» DATA FOR REVIEW
_____

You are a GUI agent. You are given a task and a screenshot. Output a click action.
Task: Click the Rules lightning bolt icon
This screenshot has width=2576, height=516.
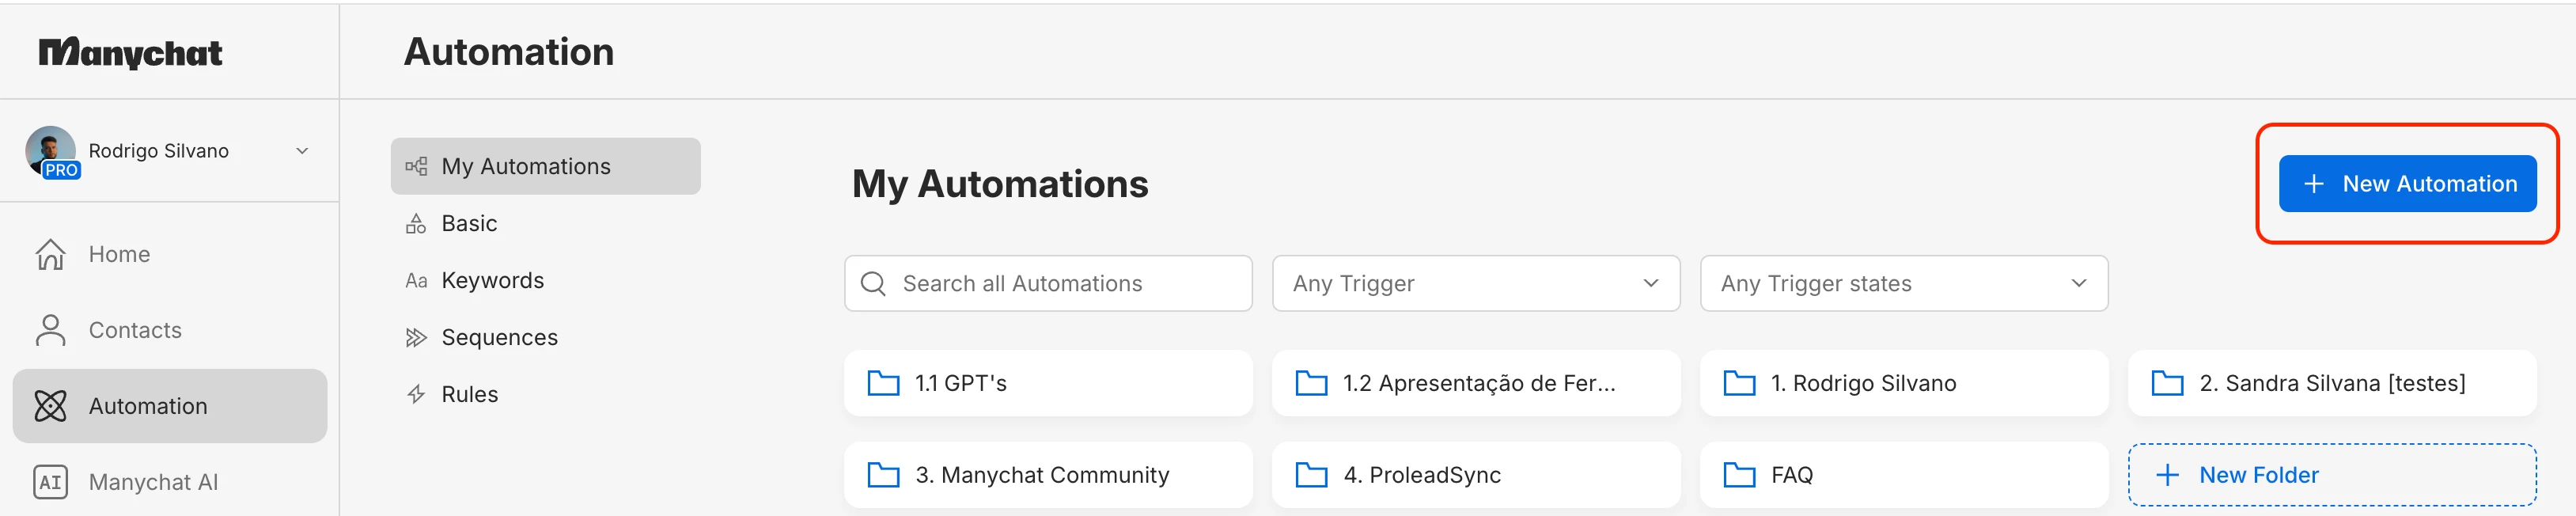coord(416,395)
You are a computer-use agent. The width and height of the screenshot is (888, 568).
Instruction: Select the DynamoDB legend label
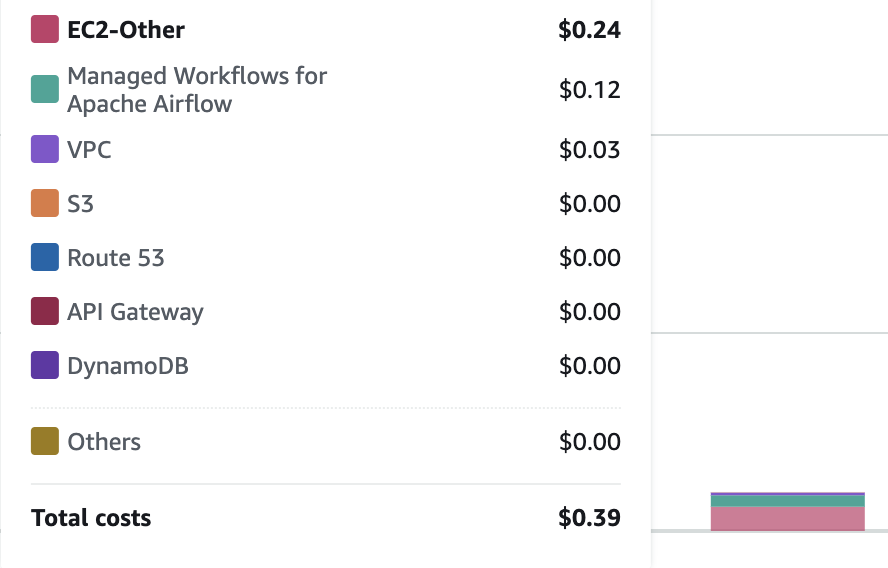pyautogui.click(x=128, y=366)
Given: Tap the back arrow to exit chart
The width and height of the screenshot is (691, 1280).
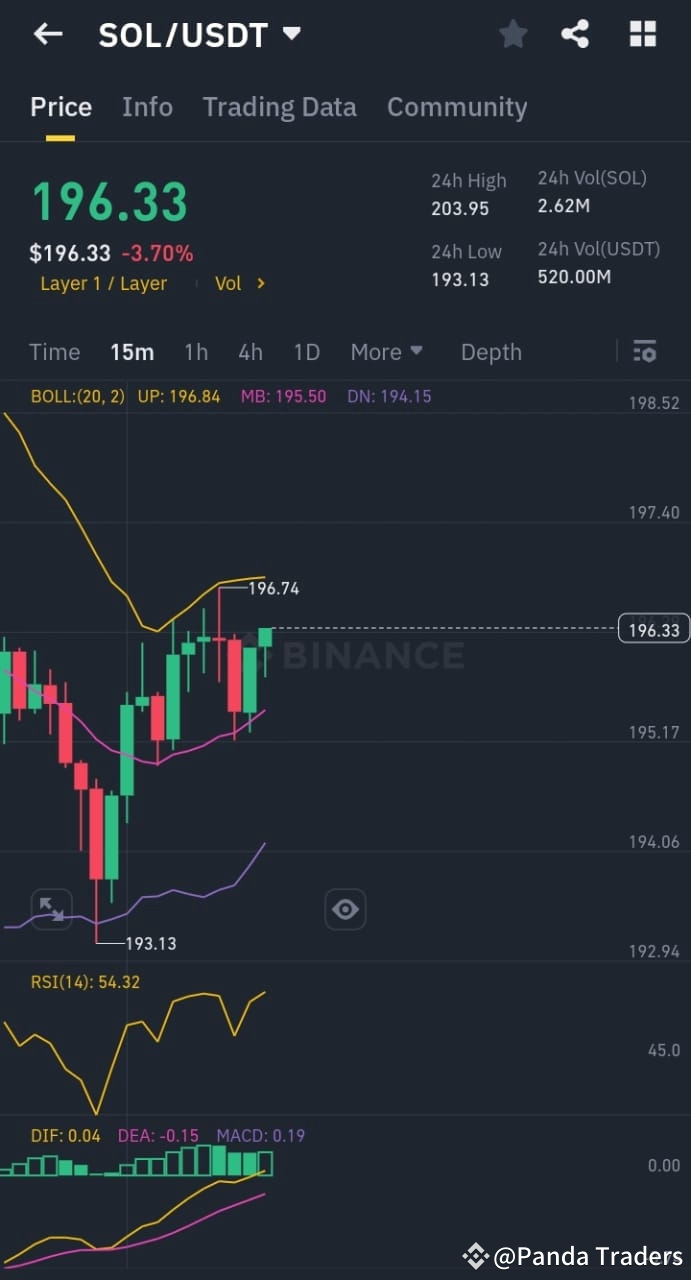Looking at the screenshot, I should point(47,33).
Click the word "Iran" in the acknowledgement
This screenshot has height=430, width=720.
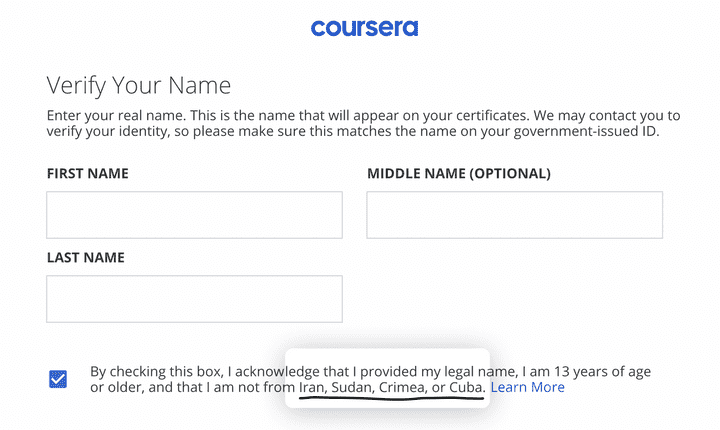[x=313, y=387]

_____

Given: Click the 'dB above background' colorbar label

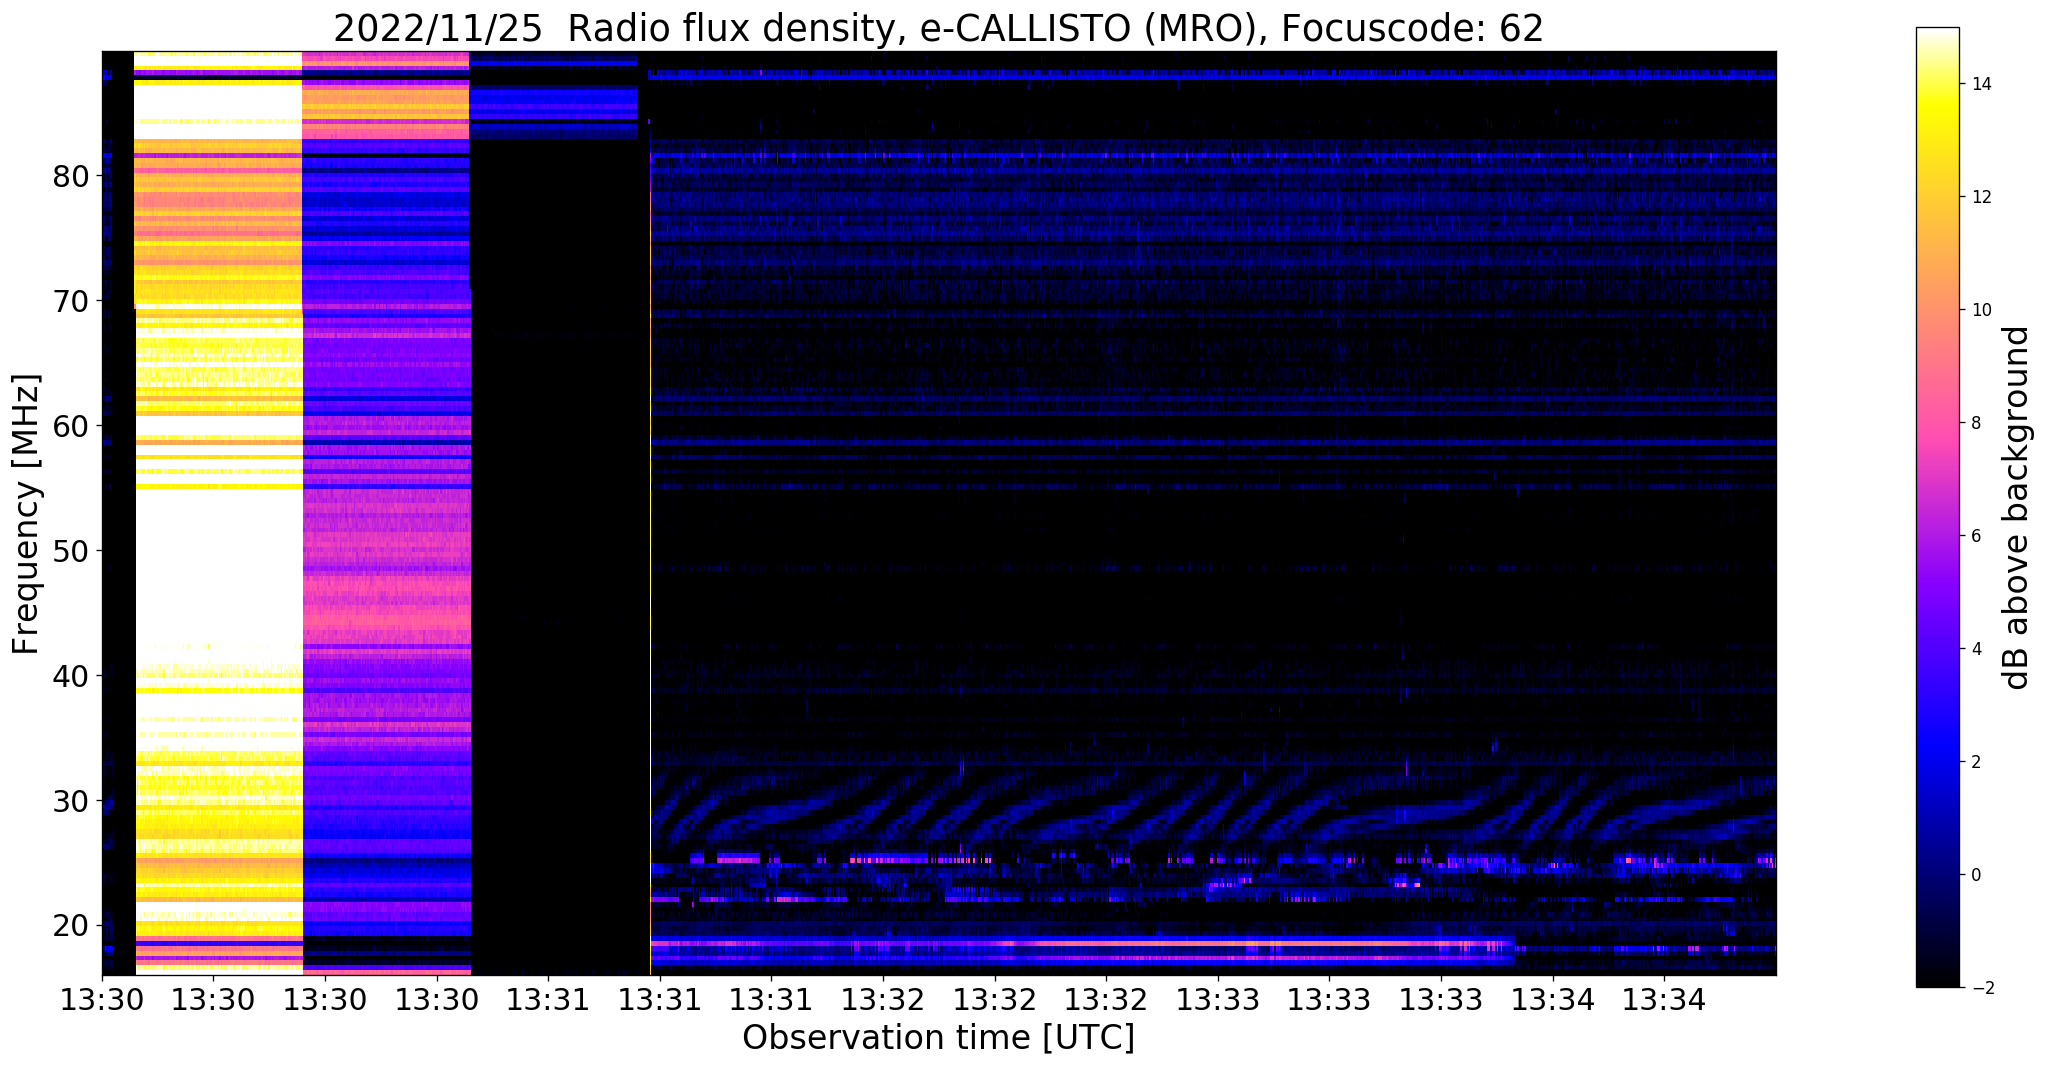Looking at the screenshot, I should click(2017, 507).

_____

» EXERCISE GOAL
Print, exactly, each line above from the one with "You are a GUI" to the one with "You are a computer-use", end lines included. Leave pictures out of it.

» RESPONSE
You are a GUI agent. You are given a task and a screenshot. Output a click action.
Task: Click the Rules lightning bolt icon
This screenshot has width=2576, height=516.
coord(416,395)
You are a computer-use agent. The width and height of the screenshot is (888, 568).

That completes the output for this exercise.